The business value should be superior to the Total Cost of Ownership which, they often forget, includes also the complexity of installation, the cost of integration and even the time they have to spend for the customer on-boarding.
2. NOT HAVING A CONVINCING CUSTOMER STORY
My strong belief is that a solution provider should always sell itself and struggle before outsourcing to channel partners. Even if your expertise is in the architecture and industrialization of the solution, you should secure your first clients, at a discounted price or not, in order to raise the brand awareness and create a nice story to tell future customers.
Once a solution provider can communicate on its first customers cases, it is possible to outsource, partly or fully, the sales to channel partners for a rapid and global expansion.
3. OVERSPECIFYING THE DEVICE
Some solution providers tend to create broad “swiss-knife” solutions. “The lack of focus and relevance for a specific type of customers will make it hard to be price competitive in the long-term against niche players that are vertical or use-case specific” adds Laurent Soubielle, Technical leader at the IoT Agency.
The first step of a solution provider should always be to meet its ideal customer before going too far in the product design process.

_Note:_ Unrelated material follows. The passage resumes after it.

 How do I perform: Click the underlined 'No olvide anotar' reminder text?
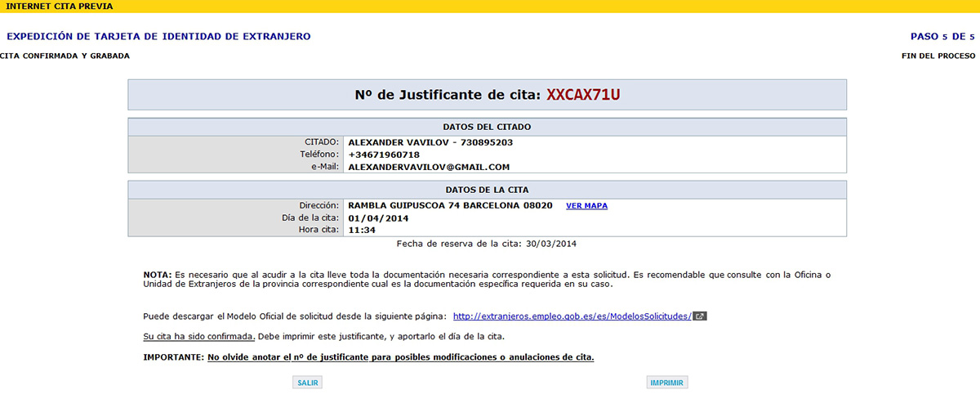400,358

Spending time with a target customer will help to define precisely what he needs: no more, no less. Once the business is sustainable and there will be an opportunity to make small changes to address other sectors and applications. Finally, if you are not well performing on the core features of the product (Embedded AI, Antenna design…), the additional ones won’t matter. So, spend time on what is critical.

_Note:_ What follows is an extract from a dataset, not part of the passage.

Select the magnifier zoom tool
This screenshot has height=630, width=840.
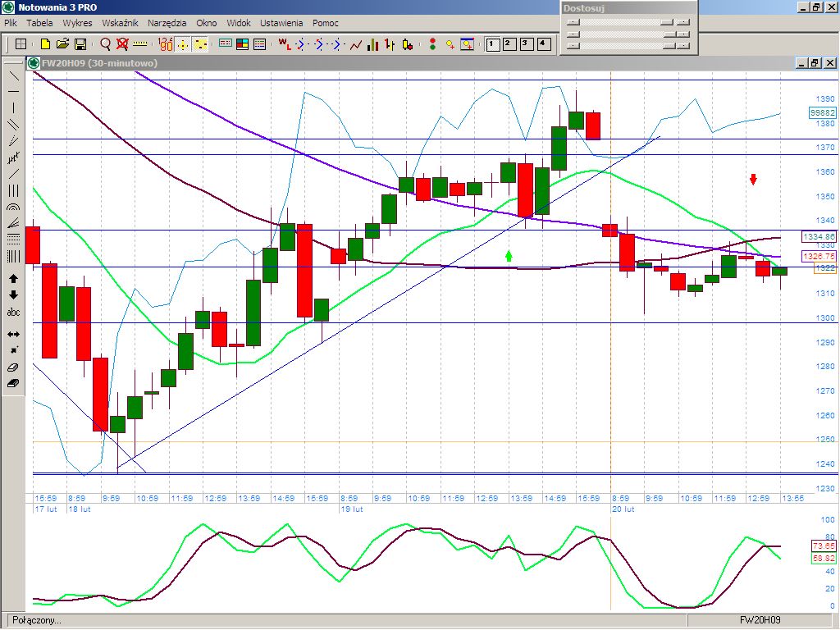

4. NOT ANTICIPATING TECHNOLOGY & ENVIRONMENT CHALLENGES IN THE PRODUCT SPECIFICATIONS
Try to imagine the customer journey, how the product will be used. Will the user experience be equally good in every environment it will face? In the Enterprise IoT sector, for instance, we see lots of players with Tracking solutions but only very few having it right and Sensolus is one of them.
Sensolus has anticipated that there can be a lack of coverage (black spots, countries not yet covered). And therefore the solution has a patented mechanism to resend lost messages. Sensolus has also worked around the data limitation of Sigfox (140 messages per day) and sends only temperature alerts when necessary while storing the rest of the data locally. The logistics manager will then be capable to retrieve this information later, via short range connectivity.
5. UNDERESTIMATING THE POWER OF DESIGN
Lots of Enterprise IoT companies have a heavy focus on price and completely ignore the design of their device. But they tend to forget that in the end, the purchasing decision is made by humans. And humans are emotional. Casper Harlev, CEO of Sensohive, confirms that time and money invested in the design of the device has played a significant role in its success.
Even if the device is used to measure the temperature in a truck, the customer will go for the best-looking device, assuming the pricing is somewhat close to its competition.